Re: locking against myself panic (cprng_strongreseed, filt_rndread)
> Date: Tue, 7 Nov 2017 22:58:39 +0100 > From: Edgar Fuß> > I got the following panic on a mostly idle 6.1/amd64: > > Mutex error: mutex_vector_enter: locking against myself > > and then the machine got stuck. It's a development server, so I can > leave it stuck until tomorrow in case someone wants me to examine > anything in particular. Also, no need to keep it around for diagnostics; it's clear what the lock recursion is: cprng_strong_reseed acquires c->mtx and calls selnotify, which calls filt_rndread, which calls cprng_strong_ready, which tries to recursively acquire c->mtx.

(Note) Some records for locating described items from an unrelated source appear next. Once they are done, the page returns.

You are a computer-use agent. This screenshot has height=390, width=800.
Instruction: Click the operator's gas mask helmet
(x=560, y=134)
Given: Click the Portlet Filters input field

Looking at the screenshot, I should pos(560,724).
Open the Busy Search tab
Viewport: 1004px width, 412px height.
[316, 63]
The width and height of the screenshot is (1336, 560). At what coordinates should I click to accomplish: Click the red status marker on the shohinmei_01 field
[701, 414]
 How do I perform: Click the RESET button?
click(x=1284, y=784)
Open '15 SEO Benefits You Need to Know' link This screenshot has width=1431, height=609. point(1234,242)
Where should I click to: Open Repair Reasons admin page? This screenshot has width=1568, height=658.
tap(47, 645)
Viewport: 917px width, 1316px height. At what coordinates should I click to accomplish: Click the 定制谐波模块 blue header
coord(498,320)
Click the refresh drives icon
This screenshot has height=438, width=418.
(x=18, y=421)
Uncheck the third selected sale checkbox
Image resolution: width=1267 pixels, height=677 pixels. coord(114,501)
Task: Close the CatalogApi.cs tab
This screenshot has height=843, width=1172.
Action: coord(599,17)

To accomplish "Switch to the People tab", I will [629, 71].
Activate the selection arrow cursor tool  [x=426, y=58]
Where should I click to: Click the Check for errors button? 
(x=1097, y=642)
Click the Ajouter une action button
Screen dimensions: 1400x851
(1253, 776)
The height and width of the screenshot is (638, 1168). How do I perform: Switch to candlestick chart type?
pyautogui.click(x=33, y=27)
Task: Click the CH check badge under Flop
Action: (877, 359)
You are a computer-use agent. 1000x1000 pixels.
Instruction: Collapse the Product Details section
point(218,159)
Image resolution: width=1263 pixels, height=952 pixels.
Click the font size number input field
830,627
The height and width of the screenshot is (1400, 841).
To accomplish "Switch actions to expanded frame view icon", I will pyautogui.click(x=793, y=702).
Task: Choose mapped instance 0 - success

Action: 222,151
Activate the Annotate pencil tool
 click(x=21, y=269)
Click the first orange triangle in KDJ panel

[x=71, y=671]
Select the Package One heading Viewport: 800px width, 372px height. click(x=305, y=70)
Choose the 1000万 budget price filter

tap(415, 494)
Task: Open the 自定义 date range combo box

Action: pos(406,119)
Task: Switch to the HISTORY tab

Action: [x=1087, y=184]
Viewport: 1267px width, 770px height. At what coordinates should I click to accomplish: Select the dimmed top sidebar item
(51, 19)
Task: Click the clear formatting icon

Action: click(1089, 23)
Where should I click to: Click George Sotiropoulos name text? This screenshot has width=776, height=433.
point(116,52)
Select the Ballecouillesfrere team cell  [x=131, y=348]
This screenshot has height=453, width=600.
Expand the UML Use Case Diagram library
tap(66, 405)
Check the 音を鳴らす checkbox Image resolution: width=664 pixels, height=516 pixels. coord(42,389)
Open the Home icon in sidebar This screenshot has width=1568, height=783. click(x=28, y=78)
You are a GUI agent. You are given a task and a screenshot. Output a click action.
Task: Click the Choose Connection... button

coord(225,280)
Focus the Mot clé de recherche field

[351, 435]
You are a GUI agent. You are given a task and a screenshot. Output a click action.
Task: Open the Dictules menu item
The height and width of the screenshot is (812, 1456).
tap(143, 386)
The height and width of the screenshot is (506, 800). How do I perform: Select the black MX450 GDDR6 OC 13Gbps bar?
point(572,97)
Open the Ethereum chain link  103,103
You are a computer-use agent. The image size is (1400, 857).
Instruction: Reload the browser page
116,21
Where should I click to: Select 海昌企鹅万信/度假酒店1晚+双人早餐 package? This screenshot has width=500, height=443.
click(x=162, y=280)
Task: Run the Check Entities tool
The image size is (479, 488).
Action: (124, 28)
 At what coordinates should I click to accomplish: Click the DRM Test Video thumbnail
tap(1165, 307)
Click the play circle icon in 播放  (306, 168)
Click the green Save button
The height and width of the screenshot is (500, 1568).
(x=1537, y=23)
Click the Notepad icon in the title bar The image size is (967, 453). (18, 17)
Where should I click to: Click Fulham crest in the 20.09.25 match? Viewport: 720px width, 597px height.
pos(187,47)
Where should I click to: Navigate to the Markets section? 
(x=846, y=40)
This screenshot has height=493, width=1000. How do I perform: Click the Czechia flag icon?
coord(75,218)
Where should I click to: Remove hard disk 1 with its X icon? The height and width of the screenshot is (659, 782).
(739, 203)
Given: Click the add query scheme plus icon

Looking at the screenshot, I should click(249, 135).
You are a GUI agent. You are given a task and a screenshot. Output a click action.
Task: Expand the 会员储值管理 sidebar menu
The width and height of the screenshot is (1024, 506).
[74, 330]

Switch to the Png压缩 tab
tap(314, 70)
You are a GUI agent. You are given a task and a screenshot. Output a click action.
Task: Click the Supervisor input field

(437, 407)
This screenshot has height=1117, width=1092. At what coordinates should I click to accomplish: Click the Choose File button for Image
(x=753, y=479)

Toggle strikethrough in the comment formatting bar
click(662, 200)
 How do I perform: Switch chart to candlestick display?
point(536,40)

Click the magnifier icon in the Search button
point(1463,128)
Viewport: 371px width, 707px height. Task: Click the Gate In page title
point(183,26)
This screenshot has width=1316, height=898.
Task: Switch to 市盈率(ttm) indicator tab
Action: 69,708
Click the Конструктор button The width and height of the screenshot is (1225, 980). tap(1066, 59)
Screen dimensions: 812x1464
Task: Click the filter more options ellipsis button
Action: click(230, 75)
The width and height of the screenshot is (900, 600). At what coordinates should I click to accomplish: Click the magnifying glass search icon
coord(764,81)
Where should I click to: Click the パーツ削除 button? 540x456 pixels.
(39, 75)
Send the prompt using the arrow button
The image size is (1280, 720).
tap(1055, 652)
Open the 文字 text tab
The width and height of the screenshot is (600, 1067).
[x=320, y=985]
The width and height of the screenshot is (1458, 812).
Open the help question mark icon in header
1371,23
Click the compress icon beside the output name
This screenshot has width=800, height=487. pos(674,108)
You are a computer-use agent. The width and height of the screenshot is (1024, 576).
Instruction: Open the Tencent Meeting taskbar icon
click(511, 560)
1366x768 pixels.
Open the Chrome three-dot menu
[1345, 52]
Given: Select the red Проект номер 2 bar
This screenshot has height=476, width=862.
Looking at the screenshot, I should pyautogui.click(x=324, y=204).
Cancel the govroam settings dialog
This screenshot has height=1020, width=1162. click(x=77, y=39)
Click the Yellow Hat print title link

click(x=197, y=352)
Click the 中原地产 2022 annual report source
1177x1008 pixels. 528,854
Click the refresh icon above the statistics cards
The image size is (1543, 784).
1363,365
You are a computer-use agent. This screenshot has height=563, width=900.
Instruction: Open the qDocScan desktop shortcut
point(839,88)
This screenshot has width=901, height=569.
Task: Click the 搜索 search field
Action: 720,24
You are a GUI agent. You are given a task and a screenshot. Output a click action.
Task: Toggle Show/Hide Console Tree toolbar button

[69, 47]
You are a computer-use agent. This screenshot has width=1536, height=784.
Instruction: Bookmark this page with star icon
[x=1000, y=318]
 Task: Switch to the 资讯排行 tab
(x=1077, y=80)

Re: locking against myself panic (cprng_strongreseed, filt_rndread)
> Date: Tue, 7 Nov 2017 22:58:39 +0100 > From: Edgar =?iso-8859-1?B?RnXf?=> > I got the following panic on a mostly idle 6.1/amd64: > > Mutex error: mutex_vector_enter: locking against myself > [...] > mutex_vector_enter() at netbsd:mutex_vector_enter+0x3df > filt_rndread() at netbsd:filt_rndread+0x16 > knote() at netbsd:knote+0x33 > selnotify() at netbsd:selnotify+0x24 > cprng_strong_doreseed() at netbsd:cprng_strong_doreseed+0xbd > cprng_strong_reseed() at netbsd:cprng_strong_reseed+0x2d > rnd_wakeup_readers() at netbsd:rnd_wakeup_readers+0x171 > callout_softclock() at netbsd:callout_softclock+0x174 Not surprising: cprng locking was completely hosed in netbsd-6 until it got rewritten for netbsd-7. If this is particularly important, we can maybe find a way to pull up a simpler change to netbsd-6, or pull up all of the netbsd-7 entropy subsystem wholesale, but it may not be easy either way.